The protostars in Orion: Characterizing the properties of their magnetized envelopes

TL;DR

This study links the physical and magnetic properties of protostellar envelopes in Orion, revealing how magnetic field morphology influences envelope fragmentation, disk size, and magnetic braking efficiency.

Contribution

It provides new insights into how envelope magnetic field morphology correlates with protostellar properties and fragmentation, using high-resolution polarization observations.

Findings

Hourglass magnetic fields associate with larger envelope mass and lower velocity dispersion.

Magnetic field morphology influences disk size and magnetic braking efficiency.

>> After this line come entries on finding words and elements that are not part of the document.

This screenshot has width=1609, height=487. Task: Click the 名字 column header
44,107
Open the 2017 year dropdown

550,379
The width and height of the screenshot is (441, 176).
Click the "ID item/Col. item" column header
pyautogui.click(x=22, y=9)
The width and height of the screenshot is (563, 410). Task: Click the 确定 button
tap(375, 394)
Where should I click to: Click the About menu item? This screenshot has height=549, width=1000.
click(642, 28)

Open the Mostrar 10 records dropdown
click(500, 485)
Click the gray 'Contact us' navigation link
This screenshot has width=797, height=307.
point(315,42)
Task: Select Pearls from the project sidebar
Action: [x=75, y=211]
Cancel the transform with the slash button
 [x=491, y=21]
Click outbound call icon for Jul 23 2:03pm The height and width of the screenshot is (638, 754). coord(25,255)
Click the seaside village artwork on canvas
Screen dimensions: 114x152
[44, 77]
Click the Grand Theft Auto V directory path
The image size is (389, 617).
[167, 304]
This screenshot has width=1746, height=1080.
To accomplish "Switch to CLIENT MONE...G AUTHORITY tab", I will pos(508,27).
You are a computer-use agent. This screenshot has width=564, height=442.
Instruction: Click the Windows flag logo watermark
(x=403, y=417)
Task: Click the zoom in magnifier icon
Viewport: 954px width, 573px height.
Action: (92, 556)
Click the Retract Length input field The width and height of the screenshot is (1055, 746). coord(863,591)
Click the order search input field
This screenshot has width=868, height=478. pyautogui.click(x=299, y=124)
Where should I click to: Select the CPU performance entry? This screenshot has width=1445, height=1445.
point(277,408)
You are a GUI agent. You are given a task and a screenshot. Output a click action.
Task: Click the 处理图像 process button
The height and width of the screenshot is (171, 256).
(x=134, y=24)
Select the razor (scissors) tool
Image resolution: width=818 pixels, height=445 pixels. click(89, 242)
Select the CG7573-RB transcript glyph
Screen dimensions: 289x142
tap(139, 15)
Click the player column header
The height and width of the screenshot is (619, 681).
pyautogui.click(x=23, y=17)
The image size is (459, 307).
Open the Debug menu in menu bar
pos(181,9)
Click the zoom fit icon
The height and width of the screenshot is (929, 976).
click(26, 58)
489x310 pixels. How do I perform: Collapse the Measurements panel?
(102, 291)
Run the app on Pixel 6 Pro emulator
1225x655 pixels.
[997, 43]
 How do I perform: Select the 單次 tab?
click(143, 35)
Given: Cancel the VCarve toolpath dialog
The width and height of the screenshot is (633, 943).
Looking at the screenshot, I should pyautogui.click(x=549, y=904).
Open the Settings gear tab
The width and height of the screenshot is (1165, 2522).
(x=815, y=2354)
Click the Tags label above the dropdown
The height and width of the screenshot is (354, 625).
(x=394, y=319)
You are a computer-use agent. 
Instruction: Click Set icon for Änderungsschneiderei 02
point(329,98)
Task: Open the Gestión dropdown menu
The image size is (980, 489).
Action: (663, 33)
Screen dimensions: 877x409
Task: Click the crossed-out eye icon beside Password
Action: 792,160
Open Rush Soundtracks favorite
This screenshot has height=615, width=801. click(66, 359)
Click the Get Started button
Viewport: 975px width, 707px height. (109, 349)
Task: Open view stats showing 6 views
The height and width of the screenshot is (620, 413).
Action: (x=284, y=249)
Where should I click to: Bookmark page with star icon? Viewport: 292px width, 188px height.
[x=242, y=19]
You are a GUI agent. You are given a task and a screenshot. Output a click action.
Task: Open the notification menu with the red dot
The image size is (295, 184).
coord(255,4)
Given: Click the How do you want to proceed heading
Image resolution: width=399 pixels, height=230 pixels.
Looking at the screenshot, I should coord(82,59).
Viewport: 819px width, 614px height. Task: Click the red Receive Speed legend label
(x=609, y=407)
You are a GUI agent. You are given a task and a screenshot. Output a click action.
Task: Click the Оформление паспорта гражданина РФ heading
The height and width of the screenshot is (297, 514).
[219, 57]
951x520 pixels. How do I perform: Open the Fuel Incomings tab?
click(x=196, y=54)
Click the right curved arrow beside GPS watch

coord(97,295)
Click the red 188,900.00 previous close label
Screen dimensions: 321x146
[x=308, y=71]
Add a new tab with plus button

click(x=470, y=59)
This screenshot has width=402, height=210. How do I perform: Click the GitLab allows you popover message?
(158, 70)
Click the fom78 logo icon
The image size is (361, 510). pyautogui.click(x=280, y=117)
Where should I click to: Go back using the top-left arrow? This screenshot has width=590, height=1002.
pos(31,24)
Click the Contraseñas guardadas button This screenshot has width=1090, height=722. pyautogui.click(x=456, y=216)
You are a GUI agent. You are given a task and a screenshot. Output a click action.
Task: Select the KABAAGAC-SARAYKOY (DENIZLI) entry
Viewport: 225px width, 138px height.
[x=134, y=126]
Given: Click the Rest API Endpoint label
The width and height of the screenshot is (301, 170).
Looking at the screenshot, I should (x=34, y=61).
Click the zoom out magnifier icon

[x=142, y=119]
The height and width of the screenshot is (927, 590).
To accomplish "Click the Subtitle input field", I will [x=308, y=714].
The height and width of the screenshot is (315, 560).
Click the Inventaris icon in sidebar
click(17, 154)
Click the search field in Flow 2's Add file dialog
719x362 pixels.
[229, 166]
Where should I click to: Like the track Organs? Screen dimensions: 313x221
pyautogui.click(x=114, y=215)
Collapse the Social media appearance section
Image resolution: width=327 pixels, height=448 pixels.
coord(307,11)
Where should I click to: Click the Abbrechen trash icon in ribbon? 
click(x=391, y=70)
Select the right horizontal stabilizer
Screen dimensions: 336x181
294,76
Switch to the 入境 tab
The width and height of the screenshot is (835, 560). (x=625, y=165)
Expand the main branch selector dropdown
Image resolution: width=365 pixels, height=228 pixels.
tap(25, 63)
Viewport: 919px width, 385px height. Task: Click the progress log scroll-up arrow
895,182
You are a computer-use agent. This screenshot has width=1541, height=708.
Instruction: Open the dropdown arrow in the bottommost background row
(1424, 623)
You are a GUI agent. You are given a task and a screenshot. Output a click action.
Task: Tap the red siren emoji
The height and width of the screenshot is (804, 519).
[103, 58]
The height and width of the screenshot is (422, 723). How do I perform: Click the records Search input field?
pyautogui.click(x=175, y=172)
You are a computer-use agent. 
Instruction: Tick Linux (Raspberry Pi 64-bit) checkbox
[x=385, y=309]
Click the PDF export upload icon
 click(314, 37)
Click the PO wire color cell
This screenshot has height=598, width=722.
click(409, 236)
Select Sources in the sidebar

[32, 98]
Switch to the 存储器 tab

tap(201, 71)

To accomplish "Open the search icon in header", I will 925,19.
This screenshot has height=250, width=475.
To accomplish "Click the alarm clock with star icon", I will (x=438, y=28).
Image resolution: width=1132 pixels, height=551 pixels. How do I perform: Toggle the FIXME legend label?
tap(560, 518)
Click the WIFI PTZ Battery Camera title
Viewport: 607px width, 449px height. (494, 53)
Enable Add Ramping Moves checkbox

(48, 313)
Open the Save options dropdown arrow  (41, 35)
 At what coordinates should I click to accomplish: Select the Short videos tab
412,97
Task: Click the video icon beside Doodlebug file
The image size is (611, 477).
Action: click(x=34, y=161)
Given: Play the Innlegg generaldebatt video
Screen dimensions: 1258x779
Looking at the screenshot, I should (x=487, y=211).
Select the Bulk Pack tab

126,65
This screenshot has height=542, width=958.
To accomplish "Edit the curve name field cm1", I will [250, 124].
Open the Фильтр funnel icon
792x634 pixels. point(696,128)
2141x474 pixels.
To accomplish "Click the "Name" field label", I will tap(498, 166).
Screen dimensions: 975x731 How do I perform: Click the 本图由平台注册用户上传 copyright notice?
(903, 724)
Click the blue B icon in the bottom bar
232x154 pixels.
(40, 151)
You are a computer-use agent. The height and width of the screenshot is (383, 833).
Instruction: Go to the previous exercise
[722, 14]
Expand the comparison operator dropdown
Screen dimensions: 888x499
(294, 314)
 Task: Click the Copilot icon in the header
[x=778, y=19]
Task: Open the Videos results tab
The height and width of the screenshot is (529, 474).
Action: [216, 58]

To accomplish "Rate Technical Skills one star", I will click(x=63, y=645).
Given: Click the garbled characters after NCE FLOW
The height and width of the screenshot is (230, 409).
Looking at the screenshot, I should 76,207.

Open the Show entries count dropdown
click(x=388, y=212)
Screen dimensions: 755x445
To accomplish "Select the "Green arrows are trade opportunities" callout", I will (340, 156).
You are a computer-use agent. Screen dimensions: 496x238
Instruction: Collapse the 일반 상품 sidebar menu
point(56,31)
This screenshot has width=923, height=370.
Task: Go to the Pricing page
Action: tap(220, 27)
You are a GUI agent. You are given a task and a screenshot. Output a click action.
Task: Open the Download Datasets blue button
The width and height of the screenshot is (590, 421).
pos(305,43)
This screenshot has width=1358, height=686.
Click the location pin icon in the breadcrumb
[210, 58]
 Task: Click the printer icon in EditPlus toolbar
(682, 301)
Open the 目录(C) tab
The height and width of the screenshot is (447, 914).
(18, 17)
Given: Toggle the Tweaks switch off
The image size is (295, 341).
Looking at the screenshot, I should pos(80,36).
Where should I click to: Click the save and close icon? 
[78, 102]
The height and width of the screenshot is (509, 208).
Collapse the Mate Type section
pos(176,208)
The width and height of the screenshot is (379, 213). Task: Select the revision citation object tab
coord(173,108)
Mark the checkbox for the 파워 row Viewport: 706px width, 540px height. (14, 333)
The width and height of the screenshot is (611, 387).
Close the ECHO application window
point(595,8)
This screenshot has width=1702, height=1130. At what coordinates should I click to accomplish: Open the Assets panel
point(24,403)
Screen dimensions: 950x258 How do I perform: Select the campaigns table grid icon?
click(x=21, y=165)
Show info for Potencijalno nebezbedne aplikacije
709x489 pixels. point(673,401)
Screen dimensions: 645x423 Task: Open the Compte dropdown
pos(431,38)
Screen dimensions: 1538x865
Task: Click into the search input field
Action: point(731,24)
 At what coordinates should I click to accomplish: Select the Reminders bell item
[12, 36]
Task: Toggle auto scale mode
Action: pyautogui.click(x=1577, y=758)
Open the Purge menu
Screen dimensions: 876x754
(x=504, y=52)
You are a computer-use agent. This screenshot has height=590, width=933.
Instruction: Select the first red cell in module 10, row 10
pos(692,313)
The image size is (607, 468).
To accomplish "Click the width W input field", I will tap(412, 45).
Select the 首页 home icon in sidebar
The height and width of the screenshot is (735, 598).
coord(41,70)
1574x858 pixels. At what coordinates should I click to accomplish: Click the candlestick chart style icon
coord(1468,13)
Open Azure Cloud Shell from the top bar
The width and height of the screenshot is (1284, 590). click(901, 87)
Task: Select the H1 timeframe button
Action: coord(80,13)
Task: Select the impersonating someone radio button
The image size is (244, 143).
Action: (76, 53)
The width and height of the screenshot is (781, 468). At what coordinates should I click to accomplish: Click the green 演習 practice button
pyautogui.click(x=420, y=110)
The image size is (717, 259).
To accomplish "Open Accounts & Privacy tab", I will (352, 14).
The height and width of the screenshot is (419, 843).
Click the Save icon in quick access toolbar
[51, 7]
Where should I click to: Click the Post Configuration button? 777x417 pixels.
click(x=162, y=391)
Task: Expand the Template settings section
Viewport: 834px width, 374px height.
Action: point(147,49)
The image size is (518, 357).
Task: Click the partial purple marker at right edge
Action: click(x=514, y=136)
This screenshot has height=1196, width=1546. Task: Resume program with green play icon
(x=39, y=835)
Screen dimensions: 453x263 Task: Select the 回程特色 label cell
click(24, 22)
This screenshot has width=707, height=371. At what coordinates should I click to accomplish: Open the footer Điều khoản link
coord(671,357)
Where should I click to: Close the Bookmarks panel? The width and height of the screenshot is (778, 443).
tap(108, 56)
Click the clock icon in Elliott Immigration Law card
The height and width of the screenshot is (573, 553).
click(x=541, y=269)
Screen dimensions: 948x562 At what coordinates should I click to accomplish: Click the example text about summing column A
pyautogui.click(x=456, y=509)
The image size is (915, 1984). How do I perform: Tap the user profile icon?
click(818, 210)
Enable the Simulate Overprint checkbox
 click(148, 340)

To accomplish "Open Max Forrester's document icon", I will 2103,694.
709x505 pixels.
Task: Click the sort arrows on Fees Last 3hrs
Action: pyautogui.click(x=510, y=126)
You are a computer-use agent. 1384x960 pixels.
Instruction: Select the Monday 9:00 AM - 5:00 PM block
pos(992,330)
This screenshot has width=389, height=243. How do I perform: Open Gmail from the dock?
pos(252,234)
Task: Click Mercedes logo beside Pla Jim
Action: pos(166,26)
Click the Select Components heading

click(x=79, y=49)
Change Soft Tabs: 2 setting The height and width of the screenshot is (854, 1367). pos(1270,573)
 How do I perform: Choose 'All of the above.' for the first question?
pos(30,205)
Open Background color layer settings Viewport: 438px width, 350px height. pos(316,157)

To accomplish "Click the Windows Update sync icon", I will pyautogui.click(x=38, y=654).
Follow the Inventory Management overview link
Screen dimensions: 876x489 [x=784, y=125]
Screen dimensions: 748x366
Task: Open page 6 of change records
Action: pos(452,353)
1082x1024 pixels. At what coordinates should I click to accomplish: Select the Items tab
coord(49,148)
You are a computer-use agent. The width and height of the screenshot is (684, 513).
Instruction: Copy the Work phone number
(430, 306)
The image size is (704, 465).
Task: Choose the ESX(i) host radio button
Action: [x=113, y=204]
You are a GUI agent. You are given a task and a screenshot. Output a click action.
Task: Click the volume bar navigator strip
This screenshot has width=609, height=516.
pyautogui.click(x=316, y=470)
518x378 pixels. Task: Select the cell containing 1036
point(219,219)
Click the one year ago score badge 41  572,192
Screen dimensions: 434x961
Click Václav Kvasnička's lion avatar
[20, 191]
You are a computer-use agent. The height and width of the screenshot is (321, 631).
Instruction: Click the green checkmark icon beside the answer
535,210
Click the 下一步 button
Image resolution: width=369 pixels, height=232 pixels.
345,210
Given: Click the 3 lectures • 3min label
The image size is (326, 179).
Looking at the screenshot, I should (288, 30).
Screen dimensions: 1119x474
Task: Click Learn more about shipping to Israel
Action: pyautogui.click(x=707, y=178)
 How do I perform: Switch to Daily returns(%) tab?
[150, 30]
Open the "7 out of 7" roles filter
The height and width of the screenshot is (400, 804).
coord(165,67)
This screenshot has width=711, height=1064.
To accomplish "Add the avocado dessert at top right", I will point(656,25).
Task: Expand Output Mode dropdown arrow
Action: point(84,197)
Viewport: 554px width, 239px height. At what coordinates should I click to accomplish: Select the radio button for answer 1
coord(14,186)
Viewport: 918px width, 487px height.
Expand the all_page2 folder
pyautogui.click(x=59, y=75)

Magnetic field misalignment reduces magnetic braking, allowing larger disks to form.

Abstract

We present a study connecting the physical properties of protostellar envelopes to the morphology of the envelope-scale magnetic field. We used the ALMA polarization observations of 61 young prtostars at 0.87 mm on $\sim400-3000$ au scales from the {\em B}-field Orion Protostellar Survey to infer the envelope-scale magnetic field, and used the dust emission to measure the envelope properties on comparable scales. We find that protostars showing standard-hourglass-field morphology tend to have larger masses and lower velocity dispersions in their envelopes, whereas systems with spiral-field morphologies have higher velocity dispersion. Combining with the disk properties taken from the Orion VLA/ALMA Nascent Disk and Multiplicity survey, we connect envelope properties to fragmentation. Our results show that the fragmentation level is positively correlated with the angle dispersion of the magnetic field, suggesting that the envelope fragmentation tends to be suppressed by the magnetic field. We also find that protostars exhibiting standard hourglass magnetic field structure tend to have a smaller disk and smaller angle dispersion of the magnetic field than other field configurations, specially the rotated hourglass, but also the spiral and others, suggesting a more effective magnetic braking in the standard hourglass morphology of magnetic fields. Nevertheless, significant misalignment between the magnetic field and outflow axes tends to reduce magnetic braking, leading to the formation of larger disks.